(Stored records)
Start
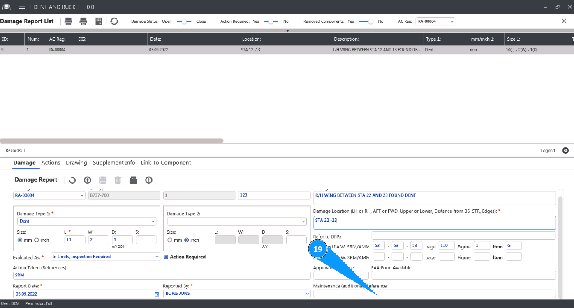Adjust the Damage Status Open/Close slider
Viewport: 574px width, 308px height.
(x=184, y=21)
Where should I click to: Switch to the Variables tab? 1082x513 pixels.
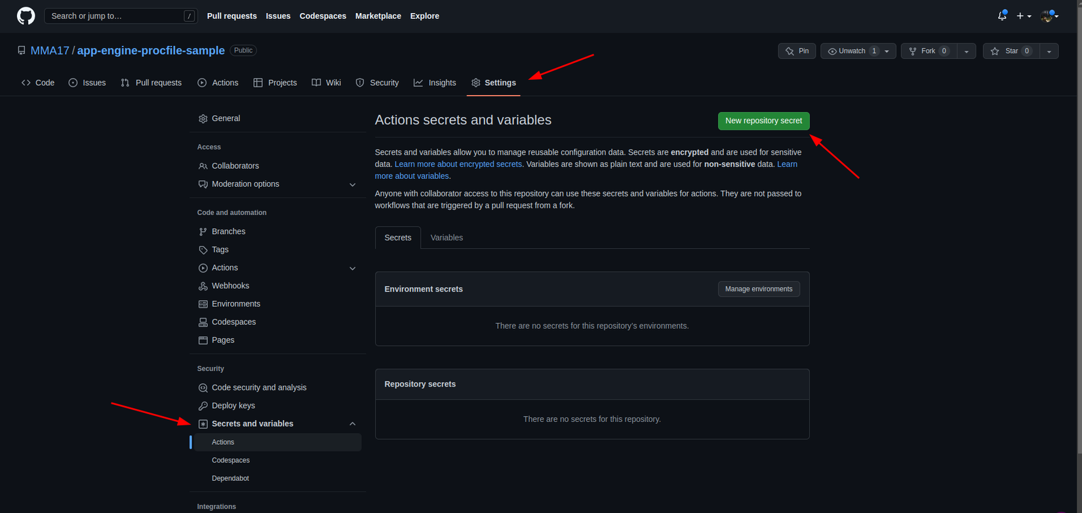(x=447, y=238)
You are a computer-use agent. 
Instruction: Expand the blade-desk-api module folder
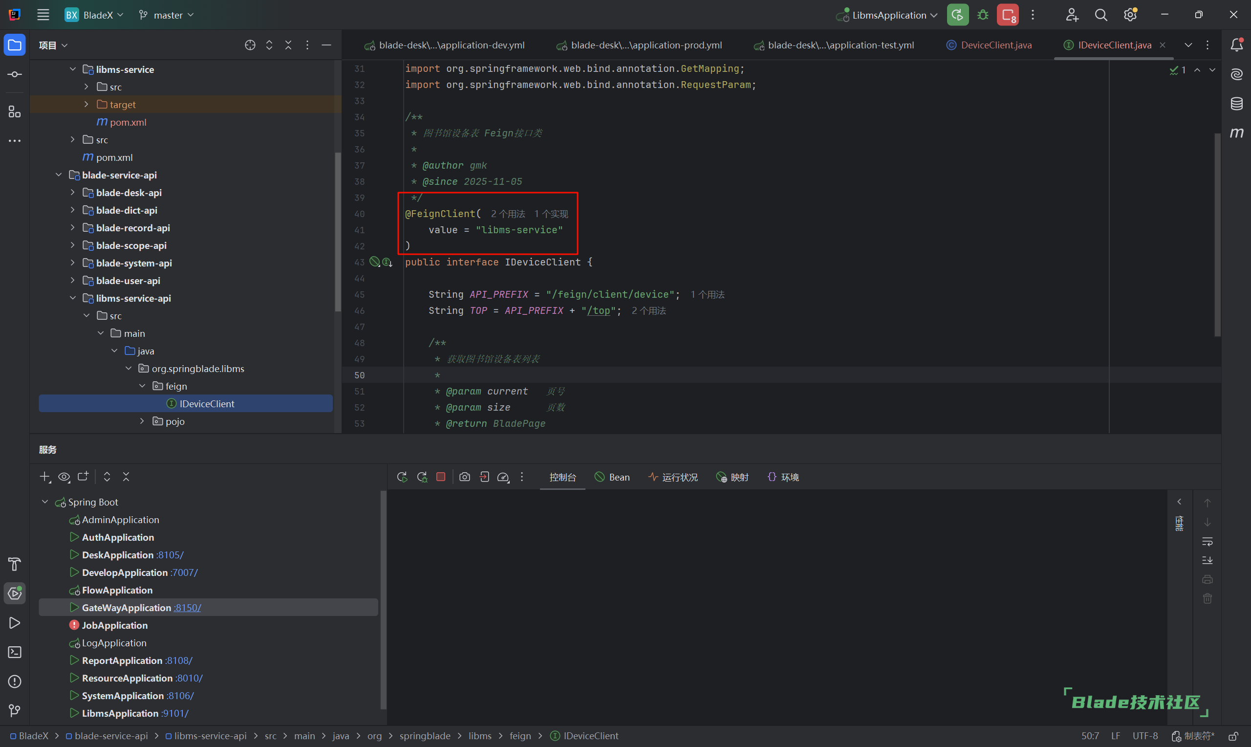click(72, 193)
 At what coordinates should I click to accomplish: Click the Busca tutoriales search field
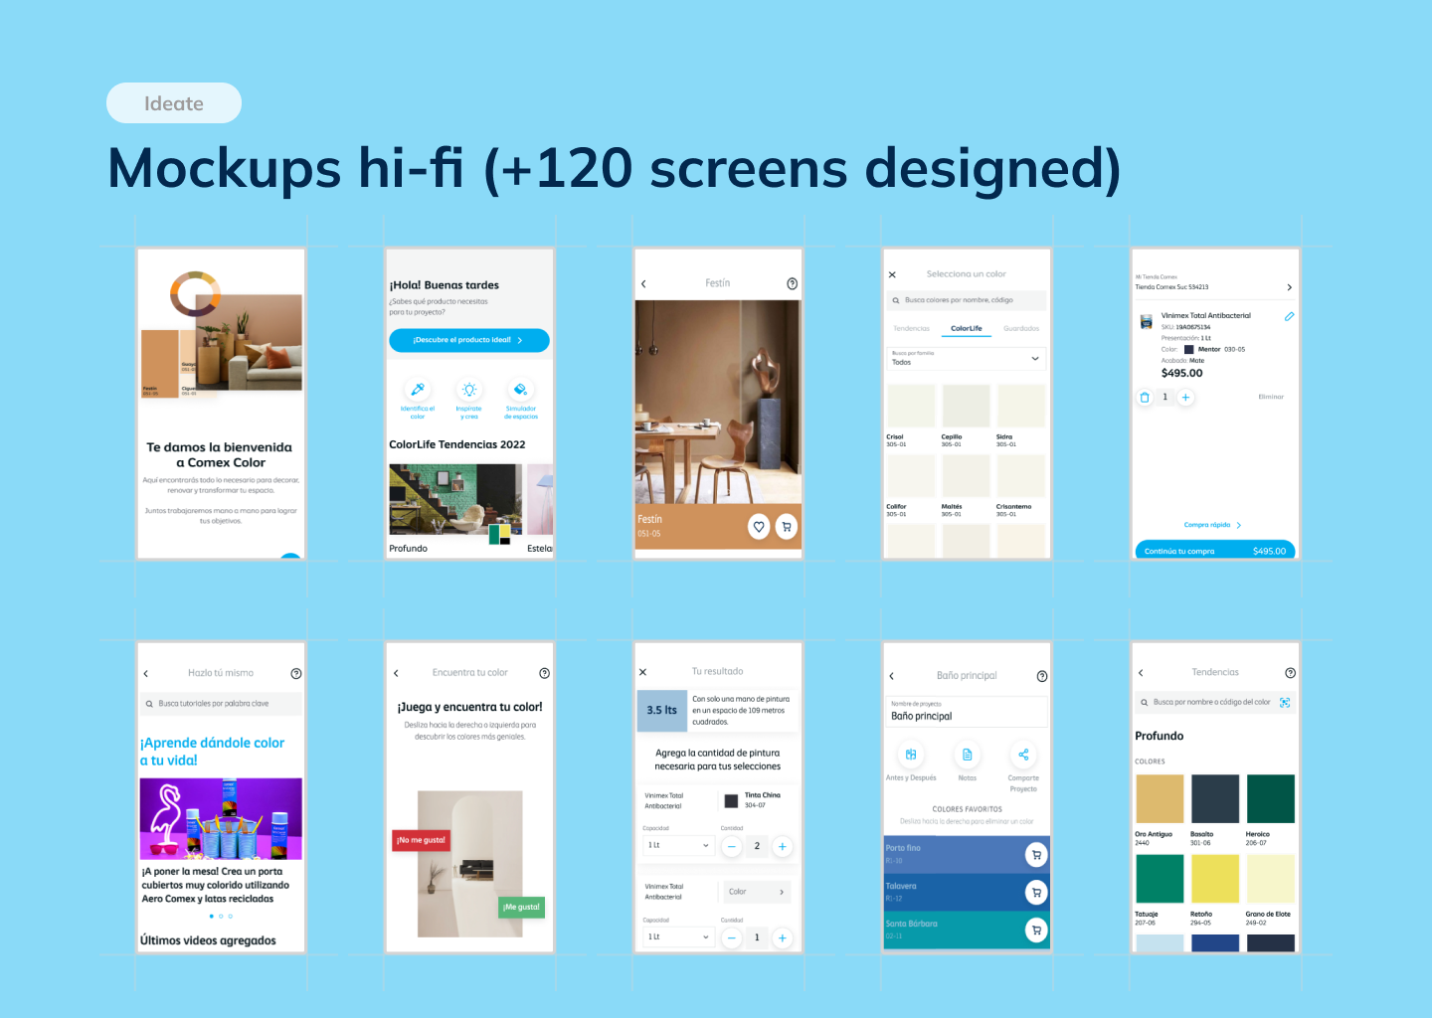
End
• [TASK DETAILS] Transcribe the stored records above word for word, leaving out the pictures.

• [EXPECTED OUTPUT]
Adjust the Damage Status Open/Close slider
Viewport: 574px width, 308px height.
(x=184, y=21)
Where should I click to: Switch to the Variables tab? 1082x513 pixels.
(x=447, y=238)
You are a computer-use agent. 
Instruction: Expand the blade-desk-api module folder
click(72, 193)
 At what coordinates should I click to accomplish: Click the Busca tutoriales search field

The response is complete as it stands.